密輸に密入国の補助……それだけだった。密輸も麻薬とかではない。盗品とかおとなしいものだ。しかも可能性として書いてあり、その元の証拠はないとも書かれている。
他の海運業を営む家門も大なり小なりやっていることで、たいしたことではないと書かれている。
「重要なことは紙で残しているようよ。それに昔から海運業をしているだけあって、閉鎖的な仲間意識の強い海賊みたいな家なの。情報が集まりにくいわ」
「こ、この内容によると、新年会………鷲津家は仲間だけで行い、芳烈さんを当主代行としては、み、認めない態度をとるみたいです」
「分家にも声をかけているけど、建前はそうね。でも、建前なのかしら?」
「もしも、鷹野家が皆殺しにあえば、建前だと誰もが思うだろうね」
これが建前ではなくて、本当のことなら、極めて困る内容だ。

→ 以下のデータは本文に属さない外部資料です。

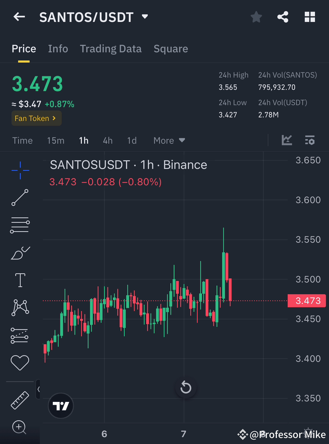Select the trend line drawing tool
The width and height of the screenshot is (329, 444).
tap(20, 198)
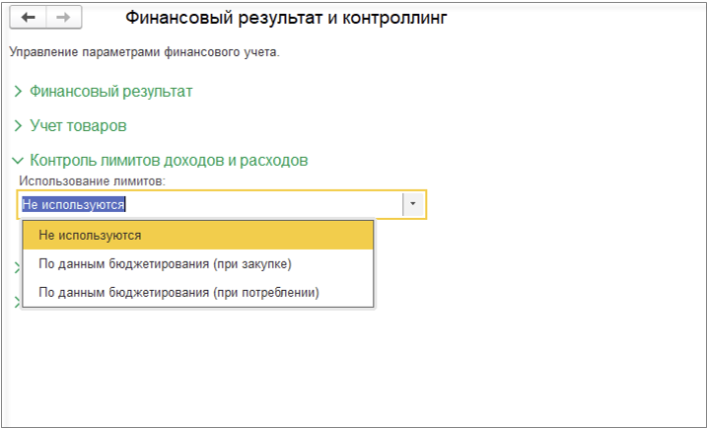Viewport: 707px width, 428px height.
Task: Click the back navigation arrow
Action: [x=28, y=18]
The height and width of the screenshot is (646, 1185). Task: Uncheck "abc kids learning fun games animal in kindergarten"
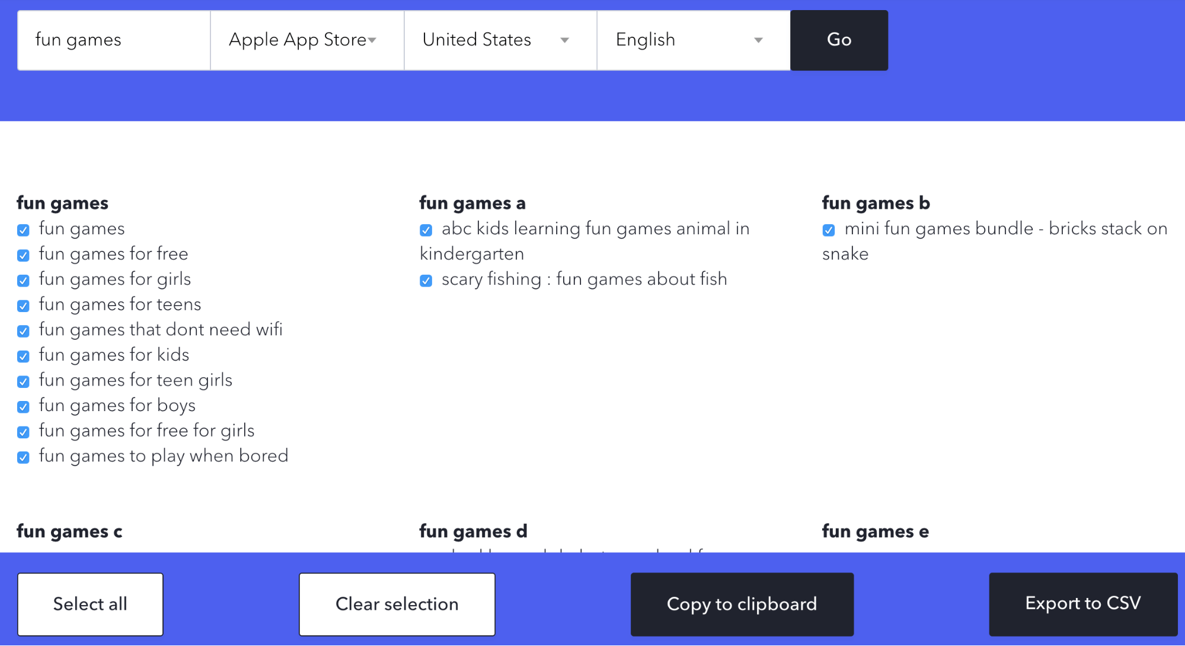[426, 230]
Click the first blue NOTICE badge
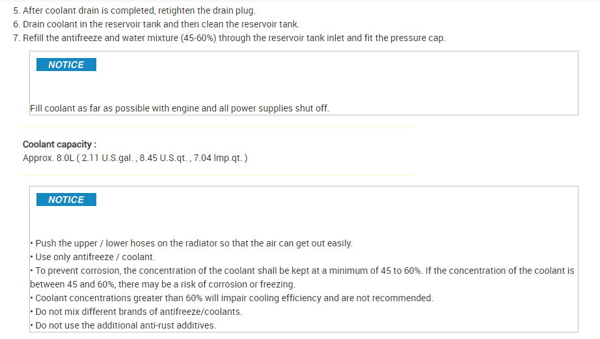Screen dimensions: 600x339 66,65
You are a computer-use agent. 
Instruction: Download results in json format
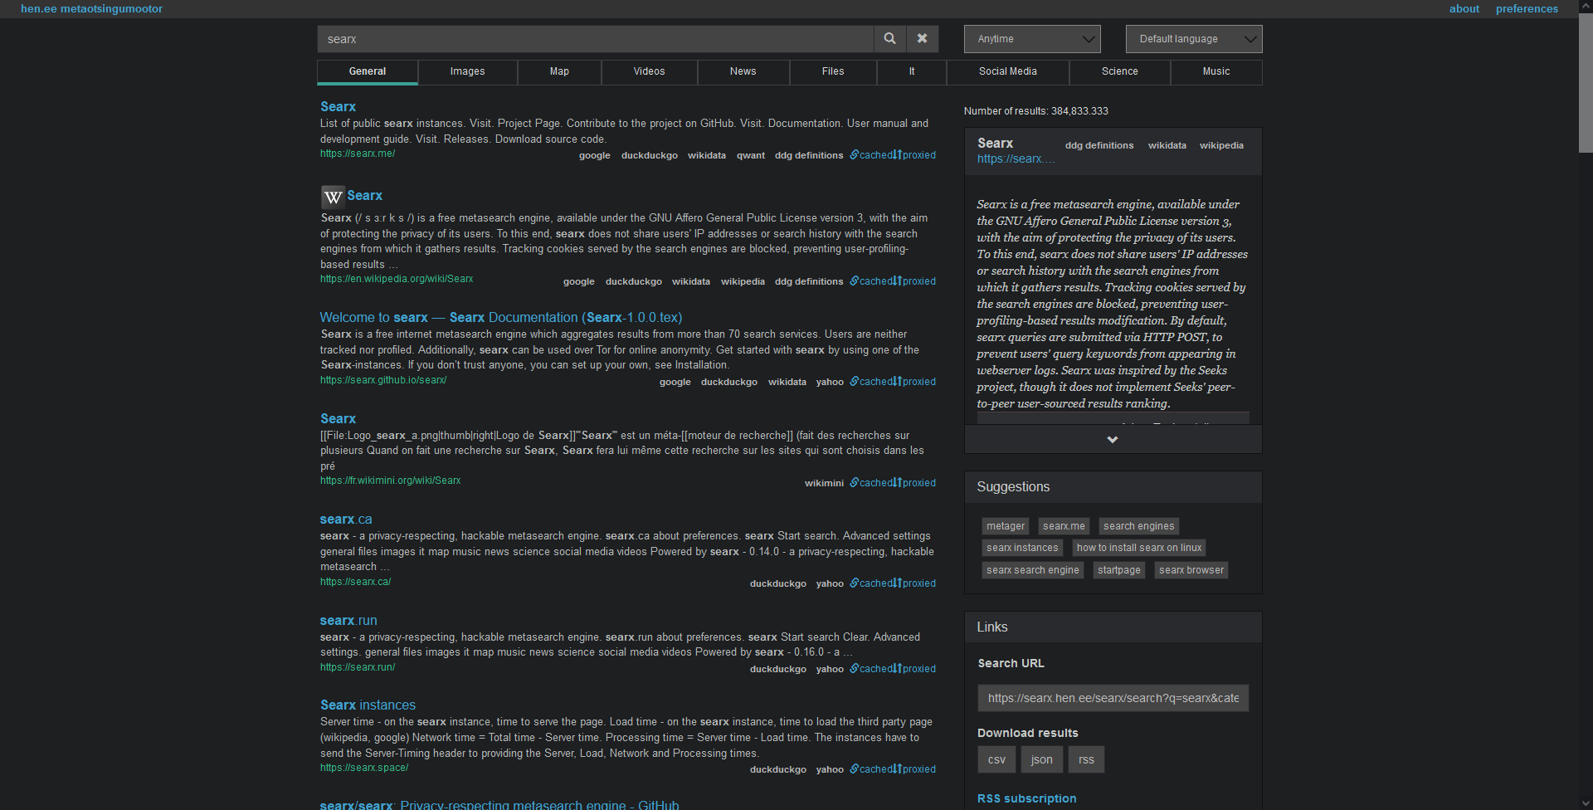1041,759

武を重んじるなら、父親を認めないのはわかるよ。それに海運業には今のところ俺が起こした事業による利益はない。
だから、たんに芳烈パパを嫌っている。その可能性が出てくるんだよ。
その場合、鷲津家の背後で誰かが嗤っている。鷲津家を当主にしようと支援している貴族たちの中で、誰かが悪巧みをしているのだ。
「恐らくは鷲津家をいいように操って、裏で動いている貴族がいる可能性があるんだ。鷲津家はだからこそ、ゲームでも盗賊の輸送車に勝手に使われている程度。雑魚のモブなんだ」
「海運業は、船舶製造に関わる侯爵2家に風の魔導具を提供し、さらにその見返りに安価での船の購入、他国との貿易による人脈……お金だけではない、目に見えない資産が大きい。切ることもできない……背景画になるモブとしては完璧な存在。それだけ重要な事業を持っているから犯人と思われても、証拠がなければ評判が下がるだけでしょうね」
海運業を切ることのできない理由をつらつらとフリッグが挙げてくれるがその通り。金額だけではないのだ。

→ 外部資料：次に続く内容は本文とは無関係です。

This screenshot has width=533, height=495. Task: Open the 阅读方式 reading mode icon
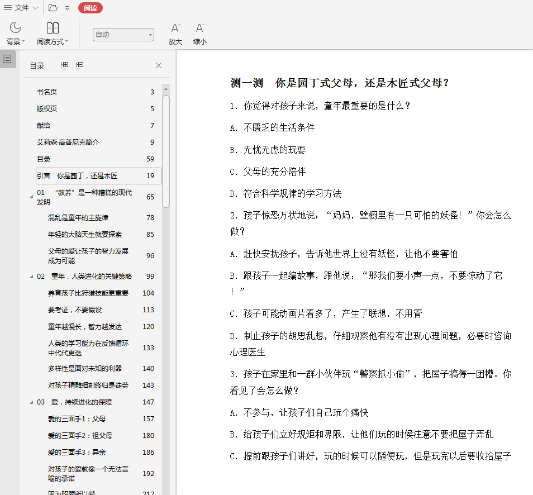(53, 28)
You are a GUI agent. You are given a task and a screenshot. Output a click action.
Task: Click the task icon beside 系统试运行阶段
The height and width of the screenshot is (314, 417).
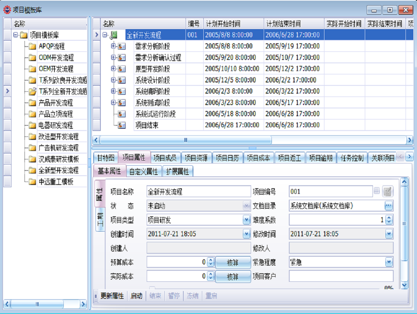[x=122, y=114]
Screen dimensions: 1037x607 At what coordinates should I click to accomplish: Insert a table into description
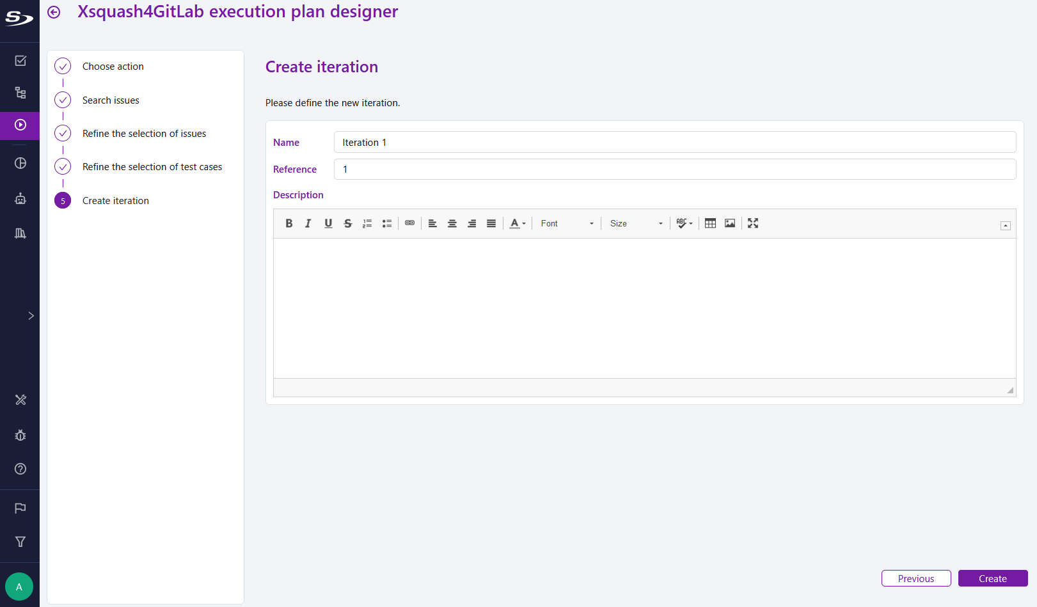tap(710, 223)
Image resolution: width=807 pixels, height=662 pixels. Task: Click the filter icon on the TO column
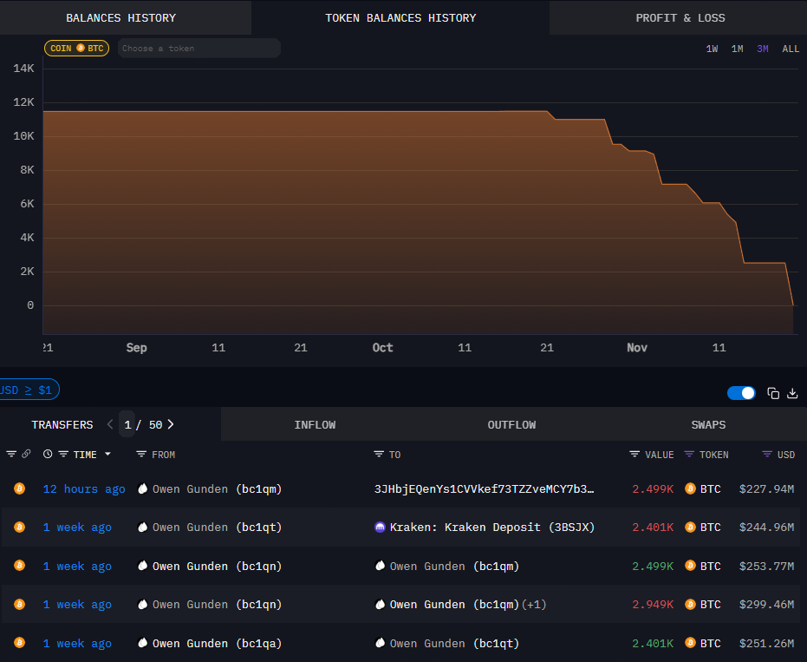click(x=381, y=454)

「評判が下がれば当主になることもできないだろうよ。その場合は、鷹野家は分裂。ゲームでは、いや、原作ではそうなったんじゃないかな? 今ならそれ以上の事業を抱えているから、分裂すれば、他の貴族にとっては旨味が多いよね」
「混乱を求めて、分裂した鷹野家を吸収することを目的とする貴族か。可能性は高いな。鷲津家はわかりやすいスケープゴートというわけか、お嬢」
だが、鷲津家の動向は指標にもなる。資料の一つに気になることが書かれているのに気づいたのだ。

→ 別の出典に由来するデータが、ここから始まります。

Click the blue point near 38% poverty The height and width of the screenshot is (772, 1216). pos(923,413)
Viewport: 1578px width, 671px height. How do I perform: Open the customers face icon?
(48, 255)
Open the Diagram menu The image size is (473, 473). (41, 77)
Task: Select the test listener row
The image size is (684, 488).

「『ユグドラシル』への物資の輸送をしているよな。そして、この日は不自然だぜ。同人誌でも運ぶのか?」
ちっこい指でホログラムをつつく。
「オットセイなら別に良い。ボールを与えて、精々芸をしてもらおう。だが、操り手には挨拶しておかないとな」
同人誌を俺も買いに行くとするよ。直販でオーケーか確認しないといけないぜ。
なにせ、大晦日に入港の船がある。しかも夜中だ。
美羽は猛禽のように凄みを持つ光をアイスブルーの瞳に輝かせて、ニヤリと危険なる笑みを浮かべるのであった。